About Ubuntu

=========================================================== Ubuntu Security Notice USN-755-1 April 07, 2009 krb5 vulnerabilities CVE-2009-0844, CVE-2009-0845, CVE-2009-0846, CVE-2009-0847 =========================================================== A security issue affects the following Ubuntu releases: Ubuntu 6.06 LTS Ubuntu 7.10 Ubuntu 8.04 LTS Ubuntu 8.10 This advisory also applies to the corresponding versions of Kubuntu, Edubuntu, and Xubuntu.

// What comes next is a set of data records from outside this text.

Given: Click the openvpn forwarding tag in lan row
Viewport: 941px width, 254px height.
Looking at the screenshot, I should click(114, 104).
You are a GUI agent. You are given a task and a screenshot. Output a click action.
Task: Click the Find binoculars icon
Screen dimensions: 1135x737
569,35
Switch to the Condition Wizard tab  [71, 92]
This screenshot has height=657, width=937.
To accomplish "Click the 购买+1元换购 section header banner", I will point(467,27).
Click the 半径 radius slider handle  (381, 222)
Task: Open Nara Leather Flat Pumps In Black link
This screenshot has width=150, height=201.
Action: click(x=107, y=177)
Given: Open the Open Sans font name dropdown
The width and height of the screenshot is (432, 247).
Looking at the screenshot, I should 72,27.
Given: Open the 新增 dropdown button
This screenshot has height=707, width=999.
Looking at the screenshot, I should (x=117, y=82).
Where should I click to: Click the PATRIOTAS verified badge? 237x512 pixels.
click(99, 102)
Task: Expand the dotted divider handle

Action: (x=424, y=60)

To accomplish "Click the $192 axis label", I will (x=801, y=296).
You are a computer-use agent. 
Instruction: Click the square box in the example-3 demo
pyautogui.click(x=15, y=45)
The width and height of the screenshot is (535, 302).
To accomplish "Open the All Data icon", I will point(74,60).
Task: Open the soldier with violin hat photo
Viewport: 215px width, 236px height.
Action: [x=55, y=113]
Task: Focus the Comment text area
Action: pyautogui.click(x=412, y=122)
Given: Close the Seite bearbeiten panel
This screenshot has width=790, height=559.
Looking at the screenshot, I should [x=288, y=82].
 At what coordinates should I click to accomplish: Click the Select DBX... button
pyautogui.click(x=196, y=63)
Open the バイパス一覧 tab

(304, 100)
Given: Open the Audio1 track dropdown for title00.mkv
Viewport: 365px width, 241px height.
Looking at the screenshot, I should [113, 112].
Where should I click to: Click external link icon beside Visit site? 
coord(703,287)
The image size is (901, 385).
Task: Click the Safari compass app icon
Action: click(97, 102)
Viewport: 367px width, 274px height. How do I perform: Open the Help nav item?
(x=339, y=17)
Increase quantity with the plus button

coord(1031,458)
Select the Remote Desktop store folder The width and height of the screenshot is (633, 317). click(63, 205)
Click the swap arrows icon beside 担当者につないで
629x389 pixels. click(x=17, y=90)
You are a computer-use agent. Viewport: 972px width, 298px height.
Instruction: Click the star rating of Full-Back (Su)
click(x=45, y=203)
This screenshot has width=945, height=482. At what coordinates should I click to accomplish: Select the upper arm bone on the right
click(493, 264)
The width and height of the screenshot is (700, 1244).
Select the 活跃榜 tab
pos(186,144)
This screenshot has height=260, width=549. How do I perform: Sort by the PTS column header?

The problem can be corrected by upgrading your system to the following package versions: Ubuntu 6.06 LTS: libkadm55 1.4.3-5ubuntu0.8 libkrb53 1.4.3-5ubuntu0.8 Ubuntu 7.10: libkadm55 1.6.dfsg.1-7ubuntu0.2 libkrb53 1.6.dfsg.1-7ubuntu0.2 Ubuntu 8.04 LTS: libkadm55 1.6.dfsg.3~beta1-2ubuntu1.1 libkrb53 1.6.dfsg.3~beta1-2ubuntu1.1 Ubuntu 8.10: libkadm55 1.6.dfsg.4~beta1-3ubuntu0.1 libkrb53 1.6.dfsg.4~beta1-3ubuntu0.1 After a standard system upgrade you need to restart any services using the Kerberos libraries to effect the necessary changes. Details follow: Multiple flaws were discovered in the Kerberos GSS-API and ASN.1 routines that did not correctly handle certain requests. An unauthenticated remote attacker could send specially crafted traffic to crash services using the Kerberos library, leading to a denial of service.